→ **WHAT TO DO**: Set down exactly, from the records below, the line with "Task: Click the Mongo Express leaf logo icon" through the line with "Viewport: 185px width, 136px", and nothing else.

→ **TASK MATERIAL**:
--- START ---
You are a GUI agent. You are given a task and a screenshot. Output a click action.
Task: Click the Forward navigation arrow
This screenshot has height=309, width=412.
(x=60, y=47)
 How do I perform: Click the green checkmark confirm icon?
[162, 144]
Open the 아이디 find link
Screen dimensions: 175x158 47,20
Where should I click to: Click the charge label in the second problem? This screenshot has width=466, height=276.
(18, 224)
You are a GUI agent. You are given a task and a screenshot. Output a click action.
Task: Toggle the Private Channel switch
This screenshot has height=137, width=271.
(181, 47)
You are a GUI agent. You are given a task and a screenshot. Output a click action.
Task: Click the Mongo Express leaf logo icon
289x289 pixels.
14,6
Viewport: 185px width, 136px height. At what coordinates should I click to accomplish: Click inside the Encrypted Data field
--- END ---
--- START ---
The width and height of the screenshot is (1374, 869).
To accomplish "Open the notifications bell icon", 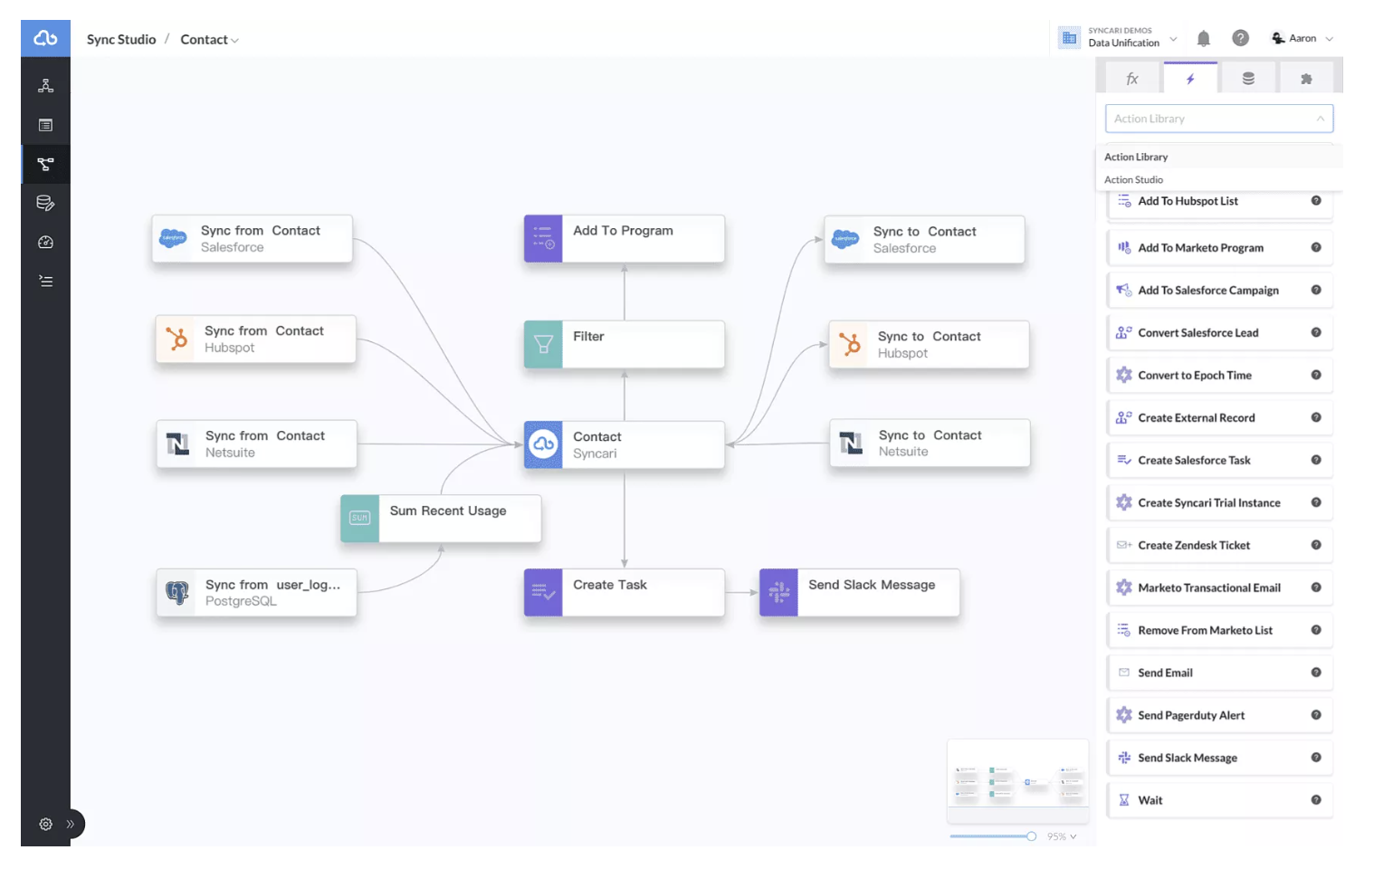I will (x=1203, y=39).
--- END ---
--- START ---
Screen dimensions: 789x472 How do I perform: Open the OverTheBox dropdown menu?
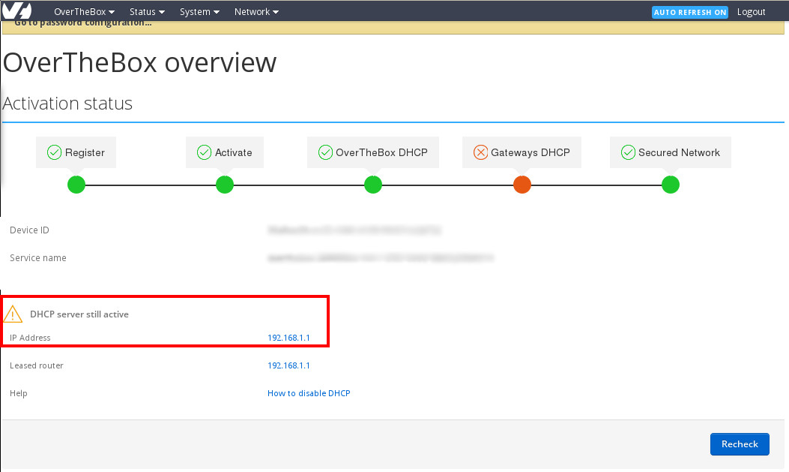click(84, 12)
--- END ---
→ **EXPECTED ANSWER**:
Task: Click the Mongo Express leaf logo icon
289x289 pixels.
14,6
Viewport: 185px width, 136px height. At what coordinates should I click to accomplish: Click inside the Encrypted Data field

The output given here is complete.